By Peris Kaluki – Leadership Coach
Dignitas works towards strengthening school leadership teams and improving instructional quality, to help create an environment where all learners can develop the skills and knowledge to help them thrive and succeed. The Ongoza program, a partnership with IDP Foundation and Premier Credit Kenya, focuses on improving instructional quality through improved instructional leadership and financial management.
Instructional Leaders use Professional Learning Communities (PLC’s) as a tool to promote best practices in school. A professional learning community (PLC) is a group of educators that meets regularly, share expertise, and work collaboratively to improve their teaching skills as well as the academic performance of their learners.
Joysprings Community Centre is a community school that has partnered with Dignitas through the Ongoza program. It accommodates learners from the local community starting from the pre-primary grades to sixth grade.
Madam Dorrah -Instructional Leader at Joysprings Community Centre.
In appreciation of her school’s PLC and how it has enabled her to improve their school culture, the school’s Instructional leader Madam Dorrah, narrates how she has seen a huge improvement in terms of collaboration among teachers and lesson delivery.
“Going through Ongoza training has significantly changed our fixed mindset. We carried the traditional teaching attitude where everyone was working independently to raise test scores in the specific subjects and grades that they were in charge of. The introduction of Professional Learning Communities to our school has remarkably transformed teacher collaboration and sharing of expertise,” says Madam Dorrah.

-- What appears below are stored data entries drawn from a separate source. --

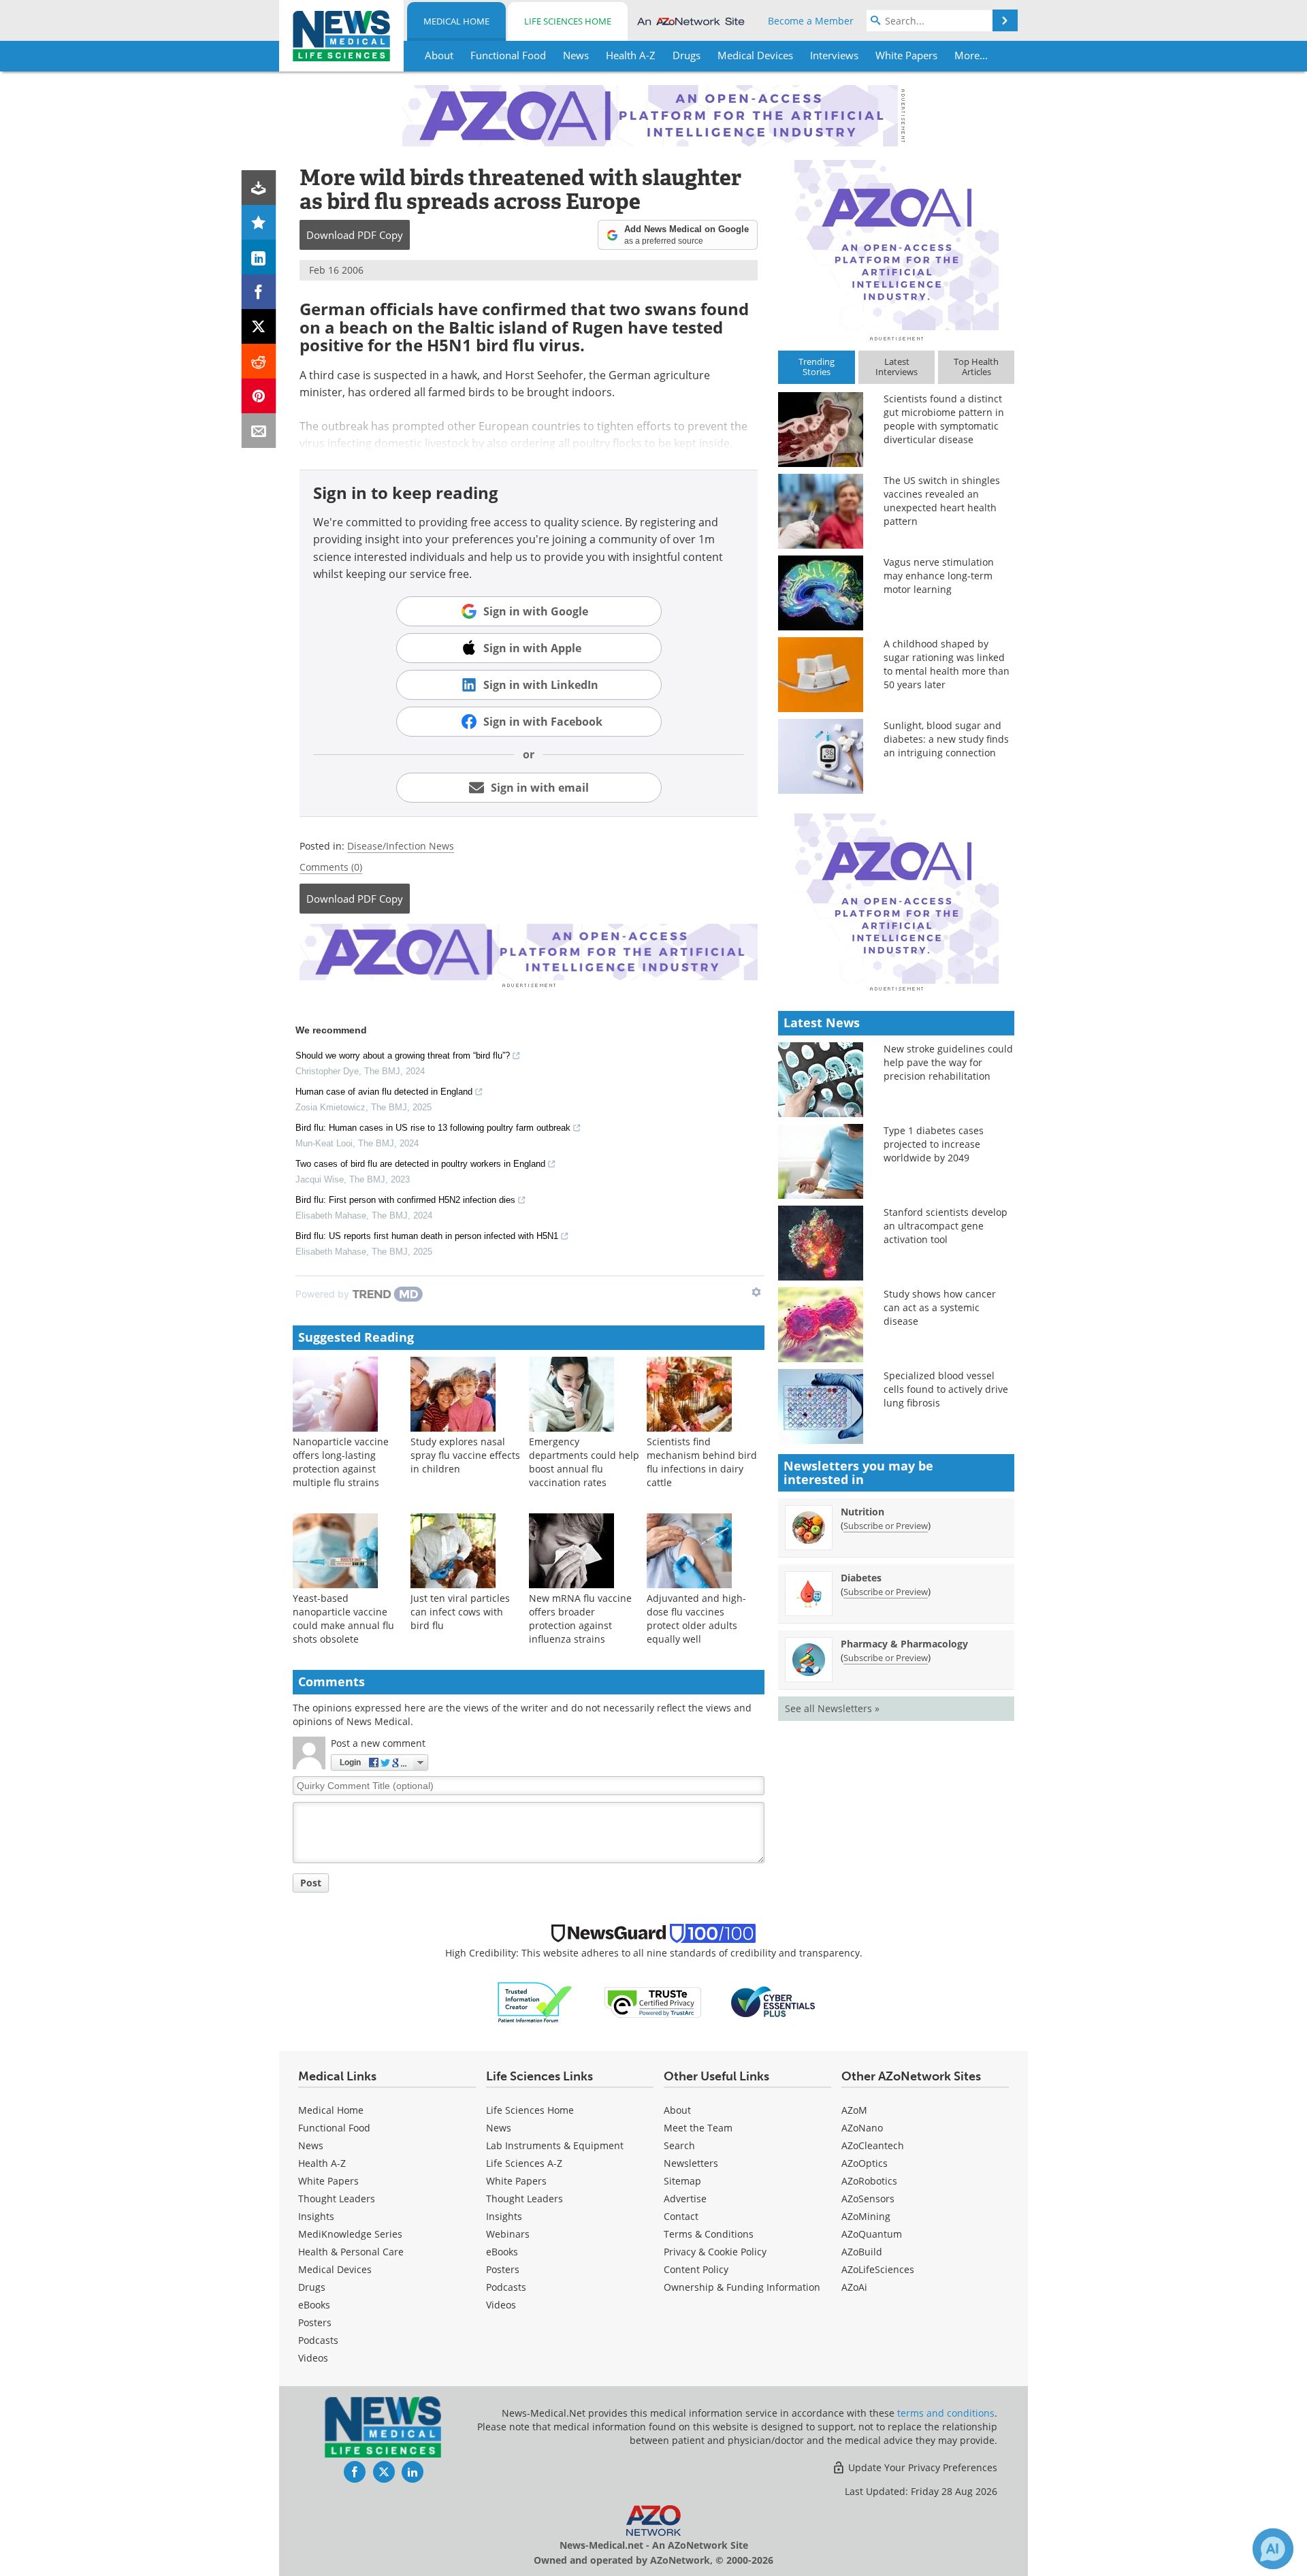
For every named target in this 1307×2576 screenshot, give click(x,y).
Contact (681, 2216)
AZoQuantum (871, 2233)
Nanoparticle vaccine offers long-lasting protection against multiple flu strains (341, 1462)
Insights (316, 2216)
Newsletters (691, 2163)
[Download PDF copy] (259, 187)
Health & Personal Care (351, 2251)
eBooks (314, 2304)
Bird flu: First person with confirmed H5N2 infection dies (405, 1200)
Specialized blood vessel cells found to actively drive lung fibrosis (946, 1389)
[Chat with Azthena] (1273, 2548)
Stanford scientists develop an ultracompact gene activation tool (945, 1226)
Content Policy (696, 2269)
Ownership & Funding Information (742, 2287)
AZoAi (854, 2287)
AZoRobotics (869, 2180)
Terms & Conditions (709, 2233)
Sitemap (682, 2180)
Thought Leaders (336, 2198)
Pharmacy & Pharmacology (904, 1643)
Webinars (508, 2233)
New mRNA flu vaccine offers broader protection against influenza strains (580, 1618)
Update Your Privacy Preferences (921, 2467)
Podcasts (318, 2340)
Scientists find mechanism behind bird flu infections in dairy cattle (702, 1462)
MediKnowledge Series (350, 2233)
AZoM (854, 2110)
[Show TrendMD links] (756, 1292)
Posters (315, 2322)
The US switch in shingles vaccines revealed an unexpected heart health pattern (942, 501)
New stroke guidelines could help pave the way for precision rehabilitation (948, 1062)
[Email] (259, 430)
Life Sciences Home (567, 21)
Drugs (311, 2287)
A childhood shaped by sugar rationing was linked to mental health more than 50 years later (947, 664)
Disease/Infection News (400, 845)
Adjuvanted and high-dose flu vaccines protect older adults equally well (696, 1618)
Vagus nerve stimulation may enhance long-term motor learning (939, 576)
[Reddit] (259, 361)
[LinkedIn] (259, 257)
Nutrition (862, 1511)
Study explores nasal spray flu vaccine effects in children (465, 1455)
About (677, 2110)
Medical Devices (335, 2269)
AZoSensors (867, 2198)
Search (679, 2145)
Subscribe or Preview (885, 1525)
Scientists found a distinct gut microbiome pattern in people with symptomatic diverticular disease (944, 419)
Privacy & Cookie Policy (715, 2251)
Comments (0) (331, 866)
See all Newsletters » (832, 1708)
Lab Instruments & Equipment (555, 2145)
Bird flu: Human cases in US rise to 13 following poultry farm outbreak (432, 1128)
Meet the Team (698, 2127)
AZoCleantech (872, 2145)
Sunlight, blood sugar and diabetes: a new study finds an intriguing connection (946, 739)
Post (310, 1882)
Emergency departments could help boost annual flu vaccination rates (584, 1462)
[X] (259, 326)
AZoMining (865, 2216)
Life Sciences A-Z (524, 2163)
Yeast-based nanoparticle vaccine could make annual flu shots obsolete (343, 1618)
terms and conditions (946, 2412)
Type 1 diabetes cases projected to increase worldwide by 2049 (934, 1144)
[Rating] (259, 222)
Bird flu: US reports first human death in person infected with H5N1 (426, 1236)
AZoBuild (861, 2251)
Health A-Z (322, 2163)
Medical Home (456, 21)
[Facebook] (259, 291)
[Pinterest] (259, 396)
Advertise (685, 2198)
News (310, 2145)
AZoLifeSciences (877, 2269)
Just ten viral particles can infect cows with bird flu (460, 1612)
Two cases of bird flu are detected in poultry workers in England (420, 1164)
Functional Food (334, 2127)
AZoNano (862, 2127)
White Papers (328, 2180)
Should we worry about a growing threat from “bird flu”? (402, 1055)
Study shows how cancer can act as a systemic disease (940, 1307)
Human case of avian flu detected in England (383, 1091)
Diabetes (861, 1577)
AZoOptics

She adds that through PLC meetings, they have been able to learn from each other, share challenges that affect learners’ performance directly, and deliberate on possible solutions. “Implementing PLC’s has helped us become more adept at self-reflection, an approach that has positively affected our school culture and resulted in major shifts, both in lesson delivery and learners performance. We have been able to identify our areas of strengths and weaknesses and this has helped a lot when it comes to defining our roles, delegating tasks, or allocating subjects to teachers. In addition, teachers are now motivated and more confident when delivering lessons, particularly after learning new teaching techniques during the PLC meetings,” she notes.
Teachers deliberating on issues affecting learners’ performance, during a PLC meeting at Joysprings Community Centre.
Madam Dorrah acknowledges that meeting regularly has enabled the teachers at Joysprings to build meaningful relationships among themselves and fostered a strong sense of community and belonging. More so, it has nurtured a strong collaborative learning culture because they now all work towards achieving a common goal of ensuring every child in the school receives the quality education they deserve.